Być może jednym z powodów tego, że Bodyguard, mimo różnych wad, wyjątkowo mi się spodobał, jest ta gwiazdorska moc, o której wspomniałem na wstępie recenzji. Whitney Houston jest niezaprzeczalną gwiazdą muzyki i wszystkie fragmenty, które filmu, które starają się to pokazać są wiarygodne. Sama ścieżka dźwiękowa i głos piosenkarki są nieziemskie i pomagają stworzyć odpowiedni klimat dla melodramatu. To zdecydowanie największy plus tego obrazu.

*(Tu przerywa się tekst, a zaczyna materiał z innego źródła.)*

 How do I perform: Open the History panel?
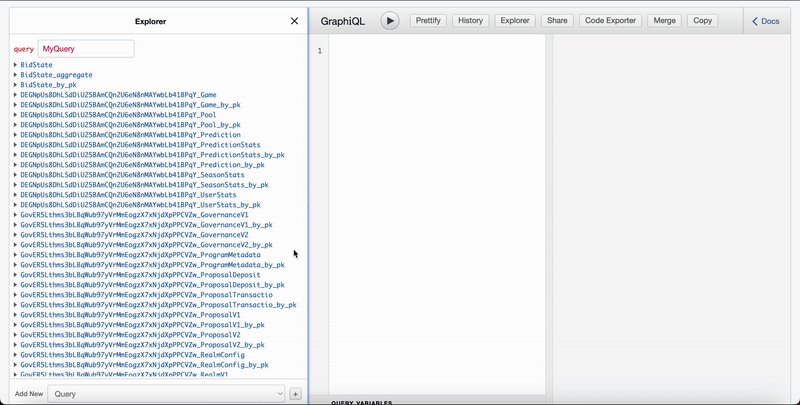(x=469, y=20)

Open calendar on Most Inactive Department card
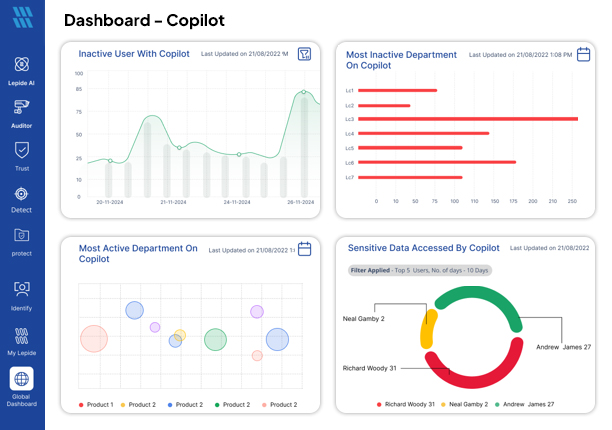(x=584, y=54)
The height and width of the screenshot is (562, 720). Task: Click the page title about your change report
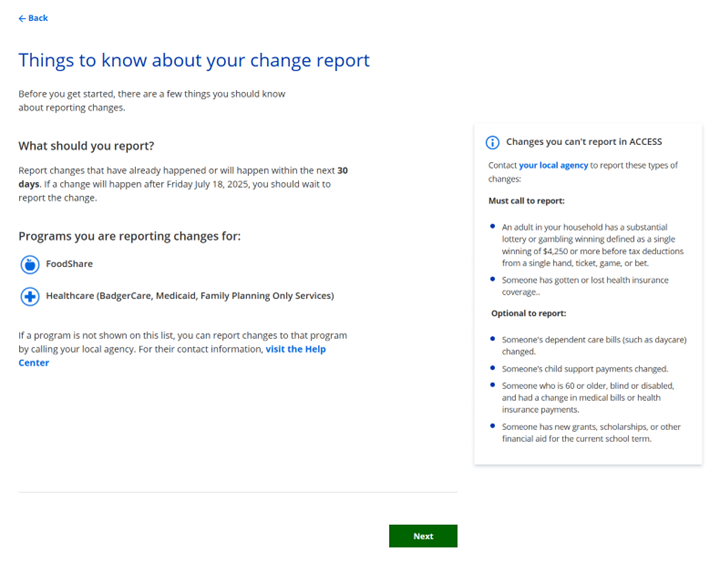[194, 60]
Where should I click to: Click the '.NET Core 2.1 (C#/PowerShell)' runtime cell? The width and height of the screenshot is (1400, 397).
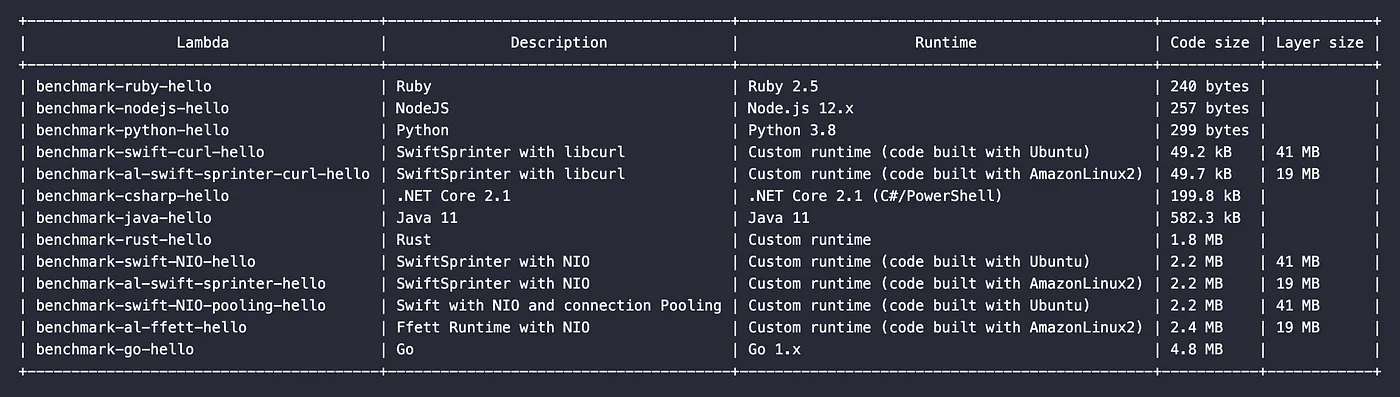tap(875, 196)
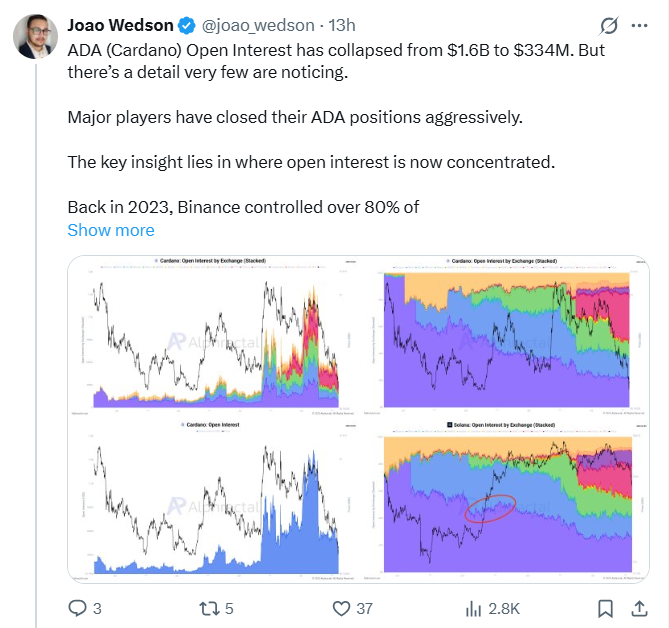The image size is (669, 628).
Task: Toggle the repost arrows button
Action: point(209,607)
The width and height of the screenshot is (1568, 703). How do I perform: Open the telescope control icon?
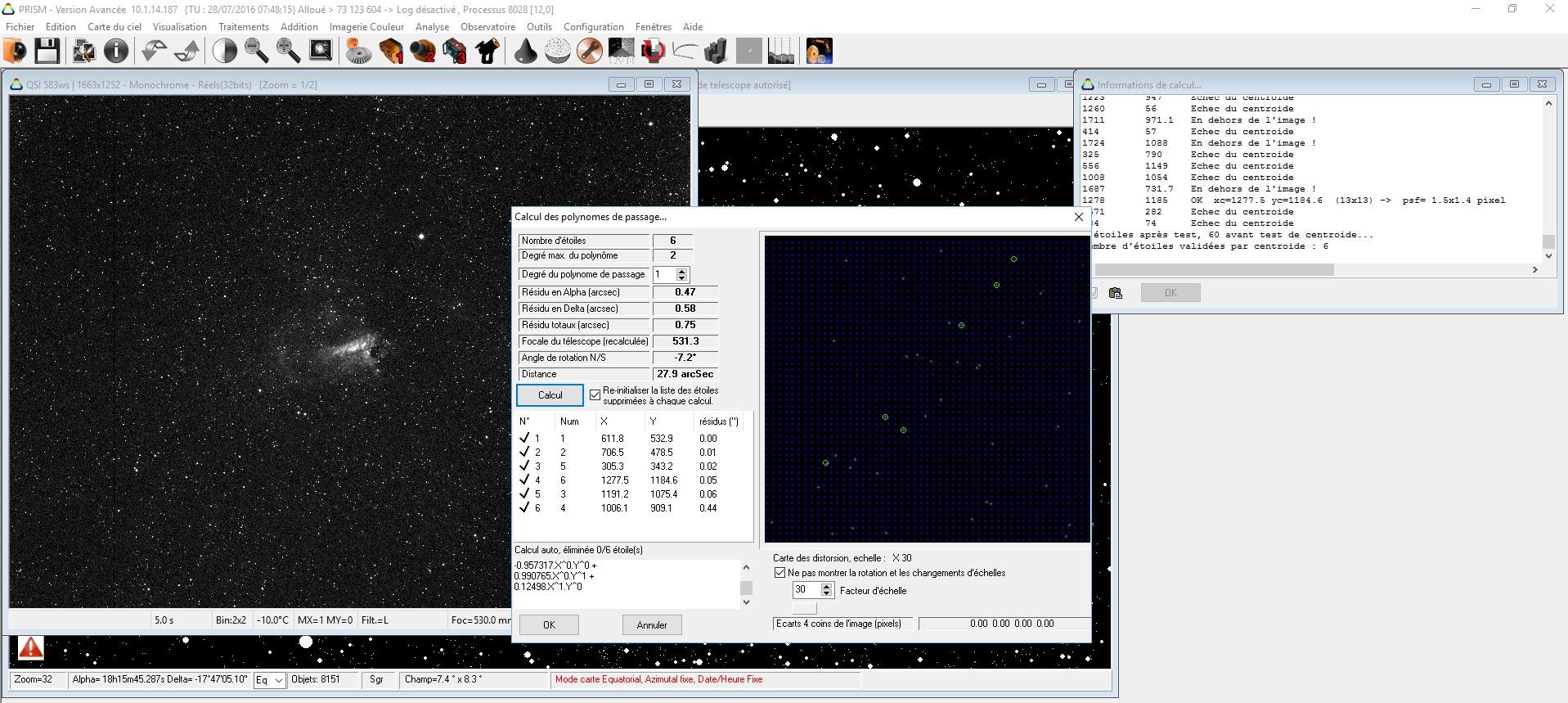488,51
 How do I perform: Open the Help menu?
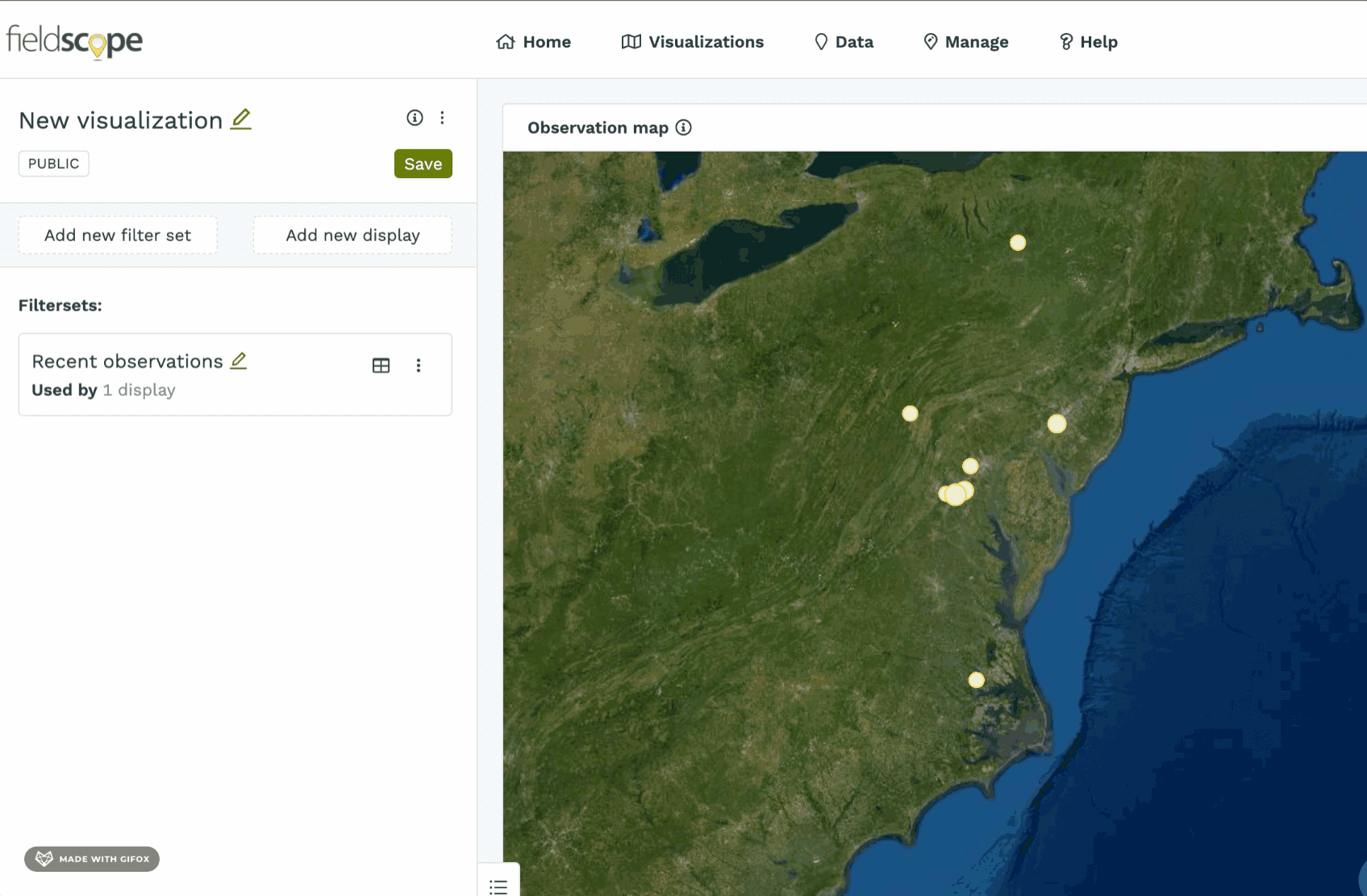tap(1088, 42)
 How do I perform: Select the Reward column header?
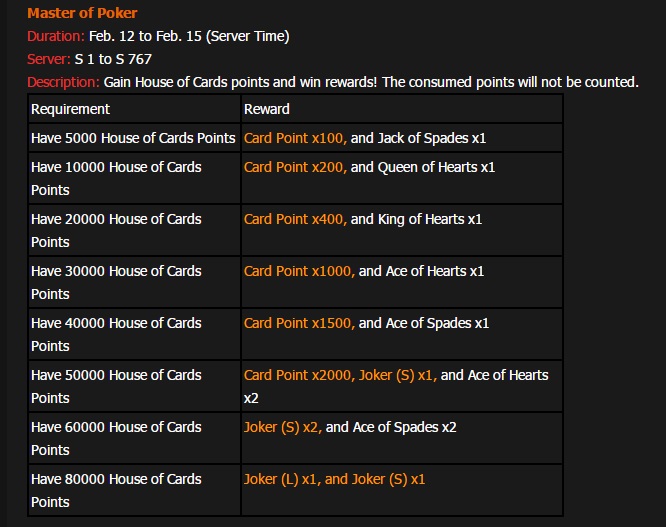click(266, 109)
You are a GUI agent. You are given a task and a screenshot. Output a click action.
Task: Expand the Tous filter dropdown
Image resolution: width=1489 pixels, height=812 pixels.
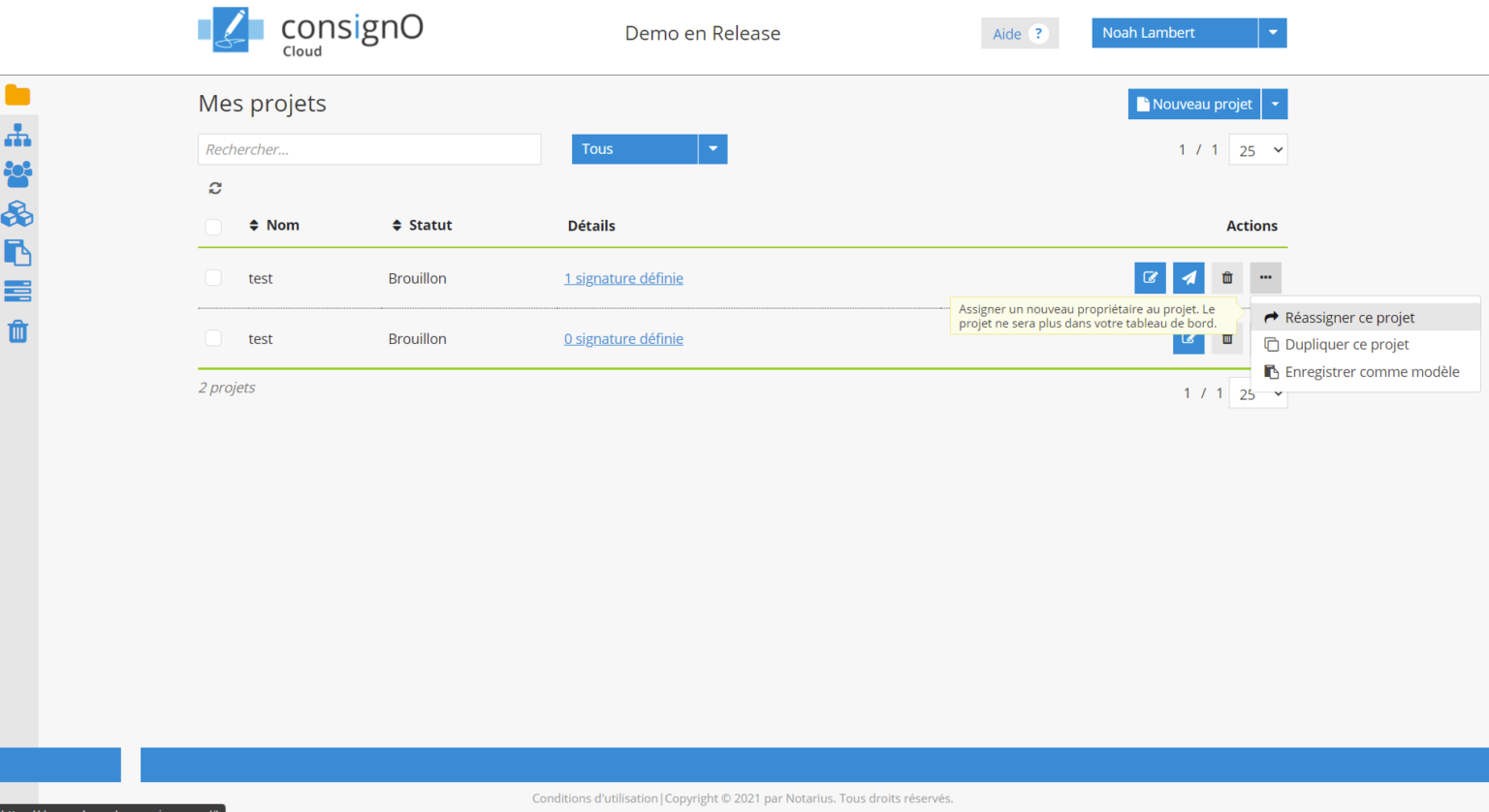pyautogui.click(x=713, y=149)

Co zaś tyczy się scen akcji, bo tych trochę tutaj mamy, to stoją one na różnym poziomie. Czasami wyglądają sztywnie i są jakby zrobione na siłę. Kiedy indziej wypadają naturalnie, są dynamiczne i posuwają fabułę w odpowiednim kierunku. Kevin Costner miał wówczas 37 lat, a jednak sprawia wrażenie starszego i zmęczonego, a to trochę kontrastuje z postacią, którą tutaj sportretował.

Choć aktorskie kreacje spisują się poniżej oczekiwań, scenariusz ma pewne luki, a romantyczna relacja wypada dość sztywno, to nasi główni bohaterowie są sympatyczni i chcemy im kibicować. Przyznają się do swoich win, zdają sobie sprawę z własnych błędów i wad, a to pomaga nam się z nimi utożsamić i załapać nić porozumienia. Teledyskowy klimat muzycznych scen przykuwa naszą uwagę.

Poza tym, gdzieś za połową filmu pojawia się niespodziewany zwrot akcji, który fabułę przedstawia nam w nowym świetle, gdy dowiadujemy się kto stoi za zamachem na gwiazdę muzyki. Scenariusz do tego momentu sprytnie wodzi nas za nos, sugerując, że dla Franka będzie to banalna sprawa, a później wywraca wszystko do góry nogami, a stawka tej gry staje się jeszcze wyższa, a historia ciekawsza.

Bodyguard, to mógłby być zdecydowanie lepszy film i być może jego remake taki właśnie będzie. Jednakże, mimo wielu wymienionych przeze mnie wad, nie są one w stanie przyćmić wciągającej historii. To solidna rozrywka z wielkimi gwiazdami w roli głównej, fantastycznym soundtrackiem i kilkoma sporymi niespodziankami i po wielu latach od premiery warto do tego tytułu wrócić.